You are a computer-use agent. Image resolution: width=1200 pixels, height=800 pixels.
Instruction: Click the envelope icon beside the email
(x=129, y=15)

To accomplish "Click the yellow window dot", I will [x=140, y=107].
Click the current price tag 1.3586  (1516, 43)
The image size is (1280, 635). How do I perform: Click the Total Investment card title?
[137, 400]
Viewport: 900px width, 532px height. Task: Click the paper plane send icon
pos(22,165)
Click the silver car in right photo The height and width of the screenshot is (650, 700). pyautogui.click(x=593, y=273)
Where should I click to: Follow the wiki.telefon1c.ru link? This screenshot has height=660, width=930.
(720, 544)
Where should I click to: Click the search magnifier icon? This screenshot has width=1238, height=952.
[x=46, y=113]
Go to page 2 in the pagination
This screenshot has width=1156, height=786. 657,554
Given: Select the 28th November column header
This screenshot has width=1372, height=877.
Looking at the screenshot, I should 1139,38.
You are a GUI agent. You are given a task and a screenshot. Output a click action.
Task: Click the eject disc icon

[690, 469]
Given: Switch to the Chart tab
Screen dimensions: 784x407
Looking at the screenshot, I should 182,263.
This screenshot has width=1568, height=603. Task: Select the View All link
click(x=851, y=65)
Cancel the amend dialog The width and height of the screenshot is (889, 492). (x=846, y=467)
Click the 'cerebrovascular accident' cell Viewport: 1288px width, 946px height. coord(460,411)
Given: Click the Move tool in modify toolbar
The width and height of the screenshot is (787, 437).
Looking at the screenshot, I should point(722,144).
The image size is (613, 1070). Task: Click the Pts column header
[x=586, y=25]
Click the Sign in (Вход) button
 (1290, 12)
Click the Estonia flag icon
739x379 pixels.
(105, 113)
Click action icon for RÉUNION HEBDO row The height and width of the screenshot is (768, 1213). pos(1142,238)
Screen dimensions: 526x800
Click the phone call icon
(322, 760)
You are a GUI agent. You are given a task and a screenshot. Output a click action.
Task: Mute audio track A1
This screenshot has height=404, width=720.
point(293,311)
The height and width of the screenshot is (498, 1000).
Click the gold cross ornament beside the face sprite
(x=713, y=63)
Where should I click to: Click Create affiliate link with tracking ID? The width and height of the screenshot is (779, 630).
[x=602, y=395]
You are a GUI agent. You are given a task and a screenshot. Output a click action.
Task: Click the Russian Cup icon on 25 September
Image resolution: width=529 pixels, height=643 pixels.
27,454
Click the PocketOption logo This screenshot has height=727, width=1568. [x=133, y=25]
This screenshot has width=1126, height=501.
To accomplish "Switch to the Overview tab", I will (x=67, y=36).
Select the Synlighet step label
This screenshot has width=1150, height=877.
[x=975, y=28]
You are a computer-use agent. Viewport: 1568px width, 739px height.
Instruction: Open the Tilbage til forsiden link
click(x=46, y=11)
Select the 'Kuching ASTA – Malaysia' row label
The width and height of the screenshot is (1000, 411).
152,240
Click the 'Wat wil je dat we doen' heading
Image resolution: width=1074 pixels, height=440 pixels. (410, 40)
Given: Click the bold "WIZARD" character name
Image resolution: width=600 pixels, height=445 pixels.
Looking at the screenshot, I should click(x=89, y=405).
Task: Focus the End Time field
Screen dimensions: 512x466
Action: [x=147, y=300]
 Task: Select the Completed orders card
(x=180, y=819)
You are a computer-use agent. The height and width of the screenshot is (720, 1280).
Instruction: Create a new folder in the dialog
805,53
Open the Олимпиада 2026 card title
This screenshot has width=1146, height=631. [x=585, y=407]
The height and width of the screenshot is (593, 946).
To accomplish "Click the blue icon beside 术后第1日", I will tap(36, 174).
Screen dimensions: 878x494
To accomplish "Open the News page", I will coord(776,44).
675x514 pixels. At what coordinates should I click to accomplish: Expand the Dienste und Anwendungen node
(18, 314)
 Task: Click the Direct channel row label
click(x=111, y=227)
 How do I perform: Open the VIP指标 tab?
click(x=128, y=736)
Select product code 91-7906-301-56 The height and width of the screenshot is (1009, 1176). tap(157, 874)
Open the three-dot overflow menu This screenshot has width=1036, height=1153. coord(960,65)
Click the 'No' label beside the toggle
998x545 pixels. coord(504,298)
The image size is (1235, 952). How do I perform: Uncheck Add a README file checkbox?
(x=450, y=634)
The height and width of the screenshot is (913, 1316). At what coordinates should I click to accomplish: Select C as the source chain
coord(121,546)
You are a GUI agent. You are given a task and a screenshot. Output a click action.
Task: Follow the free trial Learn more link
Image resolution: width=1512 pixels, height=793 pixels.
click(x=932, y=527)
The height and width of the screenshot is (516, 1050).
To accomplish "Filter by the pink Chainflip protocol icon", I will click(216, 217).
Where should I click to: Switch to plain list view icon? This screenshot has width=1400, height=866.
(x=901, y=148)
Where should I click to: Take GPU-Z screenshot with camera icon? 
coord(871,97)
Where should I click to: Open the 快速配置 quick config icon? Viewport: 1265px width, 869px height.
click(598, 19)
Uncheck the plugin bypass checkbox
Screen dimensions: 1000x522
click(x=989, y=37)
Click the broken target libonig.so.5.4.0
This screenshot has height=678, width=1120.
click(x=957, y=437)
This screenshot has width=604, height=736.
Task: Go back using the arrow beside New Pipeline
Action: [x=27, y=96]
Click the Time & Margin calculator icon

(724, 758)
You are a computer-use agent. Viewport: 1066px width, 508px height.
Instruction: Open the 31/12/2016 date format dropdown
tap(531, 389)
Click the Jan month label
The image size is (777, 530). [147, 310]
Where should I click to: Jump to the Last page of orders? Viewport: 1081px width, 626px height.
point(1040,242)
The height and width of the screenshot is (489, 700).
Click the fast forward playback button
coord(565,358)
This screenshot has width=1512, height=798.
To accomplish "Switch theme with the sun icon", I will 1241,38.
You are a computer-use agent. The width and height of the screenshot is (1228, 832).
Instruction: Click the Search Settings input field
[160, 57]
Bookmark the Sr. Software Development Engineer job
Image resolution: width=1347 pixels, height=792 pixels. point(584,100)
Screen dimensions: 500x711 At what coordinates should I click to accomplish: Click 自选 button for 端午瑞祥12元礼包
============================================================
Work instructions> Print the entries once more, identical in every line.

Task output>
You are a computer-use agent. Image resolution: width=1200 pixels, height=800 pixels.
Instruction: Click the envelope icon beside the email
(x=129, y=15)

To accomplish "Click the yellow window dot", I will [x=140, y=107].
Click the current price tag 1.3586  (1516, 43)
The image size is (1280, 635). How do I perform: Click the Total Investment card title?
[137, 400]
Viewport: 900px width, 532px height. Task: Click the paper plane send icon
pos(22,165)
Click the silver car in right photo The height and width of the screenshot is (650, 700). pyautogui.click(x=593, y=273)
Where should I click to: Follow the wiki.telefon1c.ru link? This screenshot has height=660, width=930.
(720, 544)
Where should I click to: Click the search magnifier icon? This screenshot has width=1238, height=952.
[x=46, y=113]
Go to page 2 in the pagination
This screenshot has width=1156, height=786. 657,554
Given: Select the 28th November column header
This screenshot has width=1372, height=877.
Looking at the screenshot, I should 1139,38.
You are a GUI agent. You are given a task and a screenshot. Output a click action.
Task: Click the eject disc icon

[690, 469]
Given: Switch to the Chart tab
Screen dimensions: 784x407
Looking at the screenshot, I should 182,263.
This screenshot has width=1568, height=603. Task: Select the View All link
click(x=851, y=65)
Cancel the amend dialog The width and height of the screenshot is (889, 492). (x=846, y=467)
Click the 'cerebrovascular accident' cell Viewport: 1288px width, 946px height. coord(460,411)
Given: Click the Move tool in modify toolbar
The width and height of the screenshot is (787, 437).
Looking at the screenshot, I should point(722,144).
The image size is (613, 1070). Task: Click the Pts column header
[x=586, y=25]
Click the Sign in (Вход) button
 (1290, 12)
Click the Estonia flag icon
739x379 pixels.
(105, 113)
Click action icon for RÉUNION HEBDO row The height and width of the screenshot is (768, 1213). pos(1142,238)
Screen dimensions: 526x800
Click the phone call icon
(322, 760)
You are a GUI agent. You are given a task and a screenshot. Output a click action.
Task: Mute audio track A1
This screenshot has height=404, width=720.
point(293,311)
The height and width of the screenshot is (498, 1000).
Click the gold cross ornament beside the face sprite
(x=713, y=63)
Where should I click to: Click Create affiliate link with tracking ID? The width and height of the screenshot is (779, 630).
[x=602, y=395]
You are a GUI agent. You are given a task and a screenshot. Output a click action.
Task: Click the Russian Cup icon on 25 September
Image resolution: width=529 pixels, height=643 pixels.
27,454
Click the PocketOption logo This screenshot has height=727, width=1568. [x=133, y=25]
This screenshot has width=1126, height=501.
To accomplish "Switch to the Overview tab", I will (x=67, y=36).
Select the Synlighet step label
This screenshot has width=1150, height=877.
[x=975, y=28]
You are a computer-use agent. Viewport: 1568px width, 739px height.
Instruction: Open the Tilbage til forsiden link
click(x=46, y=11)
Select the 'Kuching ASTA – Malaysia' row label
The width and height of the screenshot is (1000, 411).
152,240
Click the 'Wat wil je dat we doen' heading
Image resolution: width=1074 pixels, height=440 pixels. (410, 40)
Given: Click the bold "WIZARD" character name
Image resolution: width=600 pixels, height=445 pixels.
Looking at the screenshot, I should click(x=89, y=405).
Task: Focus the End Time field
Screen dimensions: 512x466
Action: [x=147, y=300]
 Task: Select the Completed orders card
(x=180, y=819)
You are a computer-use agent. The height and width of the screenshot is (720, 1280).
Instruction: Create a new folder in the dialog
805,53
Open the Олимпиада 2026 card title
This screenshot has width=1146, height=631. [x=585, y=407]
The height and width of the screenshot is (593, 946).
To accomplish "Click the blue icon beside 术后第1日", I will tap(36, 174).
Screen dimensions: 878x494
To accomplish "Open the News page", I will coord(776,44).
675x514 pixels. At what coordinates should I click to accomplish: Expand the Dienste und Anwendungen node
(18, 314)
 Task: Click the Direct channel row label
click(x=111, y=227)
 How do I perform: Open the VIP指标 tab?
click(x=128, y=736)
Select product code 91-7906-301-56 The height and width of the screenshot is (1009, 1176). tap(157, 874)
Open the three-dot overflow menu This screenshot has width=1036, height=1153. coord(960,65)
Click the 'No' label beside the toggle
998x545 pixels. coord(504,298)
The image size is (1235, 952). How do I perform: Uncheck Add a README file checkbox?
(x=450, y=634)
The height and width of the screenshot is (913, 1316). At what coordinates should I click to accomplish: Select C as the source chain
coord(121,546)
You are a GUI agent. You are given a task and a screenshot. Output a click action.
Task: Follow the free trial Learn more link
Image resolution: width=1512 pixels, height=793 pixels.
click(x=932, y=527)
The height and width of the screenshot is (516, 1050).
To accomplish "Filter by the pink Chainflip protocol icon", I will click(216, 217).
Where should I click to: Switch to plain list view icon? This screenshot has width=1400, height=866.
(x=901, y=148)
Where should I click to: Take GPU-Z screenshot with camera icon? 
coord(871,97)
Where should I click to: Open the 快速配置 quick config icon? Viewport: 1265px width, 869px height.
click(598, 19)
Uncheck the plugin bypass checkbox
Screen dimensions: 1000x522
click(x=989, y=37)
Click the broken target libonig.so.5.4.0
This screenshot has height=678, width=1120.
click(x=957, y=437)
This screenshot has width=604, height=736.
Task: Go back using the arrow beside New Pipeline
Action: [x=27, y=96]
Click the Time & Margin calculator icon

(724, 758)
You are a computer-use agent. Viewport: 1066px width, 508px height.
Instruction: Open the 31/12/2016 date format dropdown
tap(531, 389)
Click the Jan month label
The image size is (777, 530). [147, 310]
Where should I click to: Jump to the Last page of orders? Viewport: 1081px width, 626px height.
point(1040,242)
The height and width of the screenshot is (489, 700).
Click the fast forward playback button
coord(565,358)
This screenshot has width=1512, height=798.
To accomplish "Switch theme with the sun icon", I will 1241,38.
You are a computer-use agent. The width and height of the screenshot is (1228, 832).
Instruction: Click the Search Settings input field
[160, 57]
Bookmark the Sr. Software Development Engineer job
Image resolution: width=1347 pixels, height=792 pixels. point(584,100)
Screen dimensions: 500x711 At what coordinates should I click to accomplish: Click 自选 button for 端午瑞祥12元礼包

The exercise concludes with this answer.